Predicting hydrolysis kinetics for multiple types of halogenated disinfection byproducts via QSAR models

Abstract

In water and wastewater engineering systems, hydrolysis is one of the most important means in abiotic degradation of disinfection byproducts (DBPs). Enhanced knowledge of hydrolysis of DBPs can help determine the likelihood of DBP occurrence in water and their risks. In order to better understand the roles that functional groups play in the fate and occurrence of DBPs in the environment, this study developed several quantitative structure-activity relationship (QSAR) models to estimate the hydrolysis rate constants for a pool of 40 halogenated, small molecular weight DBPs originating from seven chemical classes.
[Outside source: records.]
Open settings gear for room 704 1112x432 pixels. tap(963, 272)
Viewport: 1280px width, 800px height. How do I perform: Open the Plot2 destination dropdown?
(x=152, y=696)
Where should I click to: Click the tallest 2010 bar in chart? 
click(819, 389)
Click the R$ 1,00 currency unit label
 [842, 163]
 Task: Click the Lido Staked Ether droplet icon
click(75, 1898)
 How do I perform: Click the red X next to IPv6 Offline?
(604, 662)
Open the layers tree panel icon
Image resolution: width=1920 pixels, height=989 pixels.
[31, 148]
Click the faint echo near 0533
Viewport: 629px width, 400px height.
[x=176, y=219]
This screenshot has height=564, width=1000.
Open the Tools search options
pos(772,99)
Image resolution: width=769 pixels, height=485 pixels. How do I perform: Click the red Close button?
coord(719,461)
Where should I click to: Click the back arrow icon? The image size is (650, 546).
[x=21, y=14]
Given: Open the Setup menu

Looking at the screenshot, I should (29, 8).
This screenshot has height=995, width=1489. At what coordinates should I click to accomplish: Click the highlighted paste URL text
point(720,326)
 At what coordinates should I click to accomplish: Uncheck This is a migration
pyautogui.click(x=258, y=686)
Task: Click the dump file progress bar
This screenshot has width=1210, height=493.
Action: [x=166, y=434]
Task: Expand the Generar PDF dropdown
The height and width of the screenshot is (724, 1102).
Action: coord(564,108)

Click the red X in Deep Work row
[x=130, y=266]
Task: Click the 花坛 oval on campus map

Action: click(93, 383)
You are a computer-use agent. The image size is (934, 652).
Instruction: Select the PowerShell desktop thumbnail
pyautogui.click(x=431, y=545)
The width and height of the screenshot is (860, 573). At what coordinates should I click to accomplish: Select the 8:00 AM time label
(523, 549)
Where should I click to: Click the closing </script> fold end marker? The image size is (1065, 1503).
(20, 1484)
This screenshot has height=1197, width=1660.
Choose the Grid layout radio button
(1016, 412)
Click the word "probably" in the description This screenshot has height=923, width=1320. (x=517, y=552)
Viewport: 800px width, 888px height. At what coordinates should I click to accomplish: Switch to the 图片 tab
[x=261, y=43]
The models are based on the descriptors calculated and filtered by stepwise discriminant analysis with multiple-linear regression (MLR) and artificial neural network (ANN) algorithms, and overall they exhibited better performance than models using conventional descriptors only. The relative importance of selected descriptors are ranked as average mole weight > number of fluorine > polar effect of functional group > mole weight > number of chlorine > dipole moment > the ratio of oxygen to carbon atoms. The squared regression coefficients between predicted and experimental values were 0.939 and 0.976 for the final MLR and ANN models, respectively. While the ANN model demonstrated better performance than the MLR model for all 40 DBPs, the MLR model shows more accurate predictions for haloethanes, haloacetic acids, and haloacetamides. Unlike existing QSAR models, which treat each type of DBP separately, the models developed in this study are unique in considering multiple types of DBPs together; therefore, these models may help researchers to better understand the effects of not only halogens but also functional groups on DBP stability.